Schonfeld CEO Ryan Tolkin has tapped Michael Grad, previously BlueCrest’s global head of business development, as the firm’s chief investment initiatives officer, according to an internal memo Tolkin sent to staff Monday, as seen by Business Insider.
The new role “will be integral in shaping how we scale our investment platform in the years to come,” Tolkin wrote in the memo.
“Michael will be responsible for leading our commercial strategy across investment growth and strategic partnerships,” the memo continued.
Grad recently left billionaire Michael Platt’s BlueCrest Capital, where he’d worked since 2017, scouting investment talent, Business Insider reported in June. Before that, he worked at Millennium as a senior investment officer.
He’ll start at Schonfeld in the first half of 2026 and report to Tolkin, the memo said.
Top multimanager hedge funds have been spending millions to hire top business development executives like Grad amid an intense battle for the industry’s most talented portfolio managers.

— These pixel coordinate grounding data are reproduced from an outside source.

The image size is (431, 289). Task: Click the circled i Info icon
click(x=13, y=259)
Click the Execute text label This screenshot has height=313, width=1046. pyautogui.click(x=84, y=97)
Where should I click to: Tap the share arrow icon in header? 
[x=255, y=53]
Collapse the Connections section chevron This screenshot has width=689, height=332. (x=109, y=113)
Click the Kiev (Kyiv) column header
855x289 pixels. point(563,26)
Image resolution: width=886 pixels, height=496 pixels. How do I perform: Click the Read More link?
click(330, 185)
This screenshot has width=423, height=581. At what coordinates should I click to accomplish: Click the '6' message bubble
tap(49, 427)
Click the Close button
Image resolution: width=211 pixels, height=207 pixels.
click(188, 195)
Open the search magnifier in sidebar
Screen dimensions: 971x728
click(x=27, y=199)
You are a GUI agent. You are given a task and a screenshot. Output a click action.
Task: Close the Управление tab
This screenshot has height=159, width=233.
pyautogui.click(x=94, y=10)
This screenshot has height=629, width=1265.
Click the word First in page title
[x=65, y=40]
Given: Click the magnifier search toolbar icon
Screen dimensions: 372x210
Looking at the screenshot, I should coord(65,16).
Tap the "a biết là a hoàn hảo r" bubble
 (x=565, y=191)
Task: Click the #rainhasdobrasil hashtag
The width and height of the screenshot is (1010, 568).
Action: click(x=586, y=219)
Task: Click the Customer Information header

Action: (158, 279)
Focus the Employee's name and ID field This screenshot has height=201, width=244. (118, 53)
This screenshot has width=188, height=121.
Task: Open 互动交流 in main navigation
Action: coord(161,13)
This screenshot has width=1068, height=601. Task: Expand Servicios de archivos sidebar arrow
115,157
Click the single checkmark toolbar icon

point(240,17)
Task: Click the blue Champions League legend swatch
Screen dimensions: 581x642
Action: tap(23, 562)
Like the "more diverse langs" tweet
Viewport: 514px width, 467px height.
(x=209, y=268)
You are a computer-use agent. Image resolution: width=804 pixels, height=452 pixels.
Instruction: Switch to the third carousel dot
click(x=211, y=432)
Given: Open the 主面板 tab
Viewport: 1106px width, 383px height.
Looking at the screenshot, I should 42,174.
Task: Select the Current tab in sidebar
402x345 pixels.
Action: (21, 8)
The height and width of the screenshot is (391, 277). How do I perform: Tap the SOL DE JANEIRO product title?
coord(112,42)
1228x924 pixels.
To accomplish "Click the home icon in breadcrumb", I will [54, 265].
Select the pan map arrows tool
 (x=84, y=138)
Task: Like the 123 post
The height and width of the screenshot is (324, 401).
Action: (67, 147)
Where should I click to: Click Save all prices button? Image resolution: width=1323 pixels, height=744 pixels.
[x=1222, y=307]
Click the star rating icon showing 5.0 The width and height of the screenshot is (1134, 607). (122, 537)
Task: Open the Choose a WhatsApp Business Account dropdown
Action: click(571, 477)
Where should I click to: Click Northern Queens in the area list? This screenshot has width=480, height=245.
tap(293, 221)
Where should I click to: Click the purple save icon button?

Some BD execs have parlayed their expertise into even broader roles. Walleye Capital last year hired Matt Giannini, a long-time BD exec at Citadel, as the chief operating officer of its long-short equities business.
In his new role, Grad will help pinpoint potential areas to grow and partner with Schonfeld’s business development teams to target the right money managers, according to the memo.
Grad is the second recent addition to the firm’s leadership. Earlier this month, Schonfeld told employees that 27-year Goldman Sachs veteran Tracy Backofen will be the firm’s new global head of human capital management.
Backofen will start in September and take over the responsibilities of Jennifer Cohen, Schonfeld’s former HR head who joined Steve Cohen’s Point72.
After stratospheric growth early this decade, Schonfeld contracted in 2023 amid a run of poor performance and investor redemptions, briefly entertaining a tie-up with Izzy Englander’s Millennium Management. Tolkin has long harbored ambitions for Schonfeld to compete with the likes of Millennium and Ken Griffin’s Citadel.
Schonfeld bounced back in 2024, beating rivals with a 19.7% return in its flagship Partners fund. That fund is up 6% this year through June.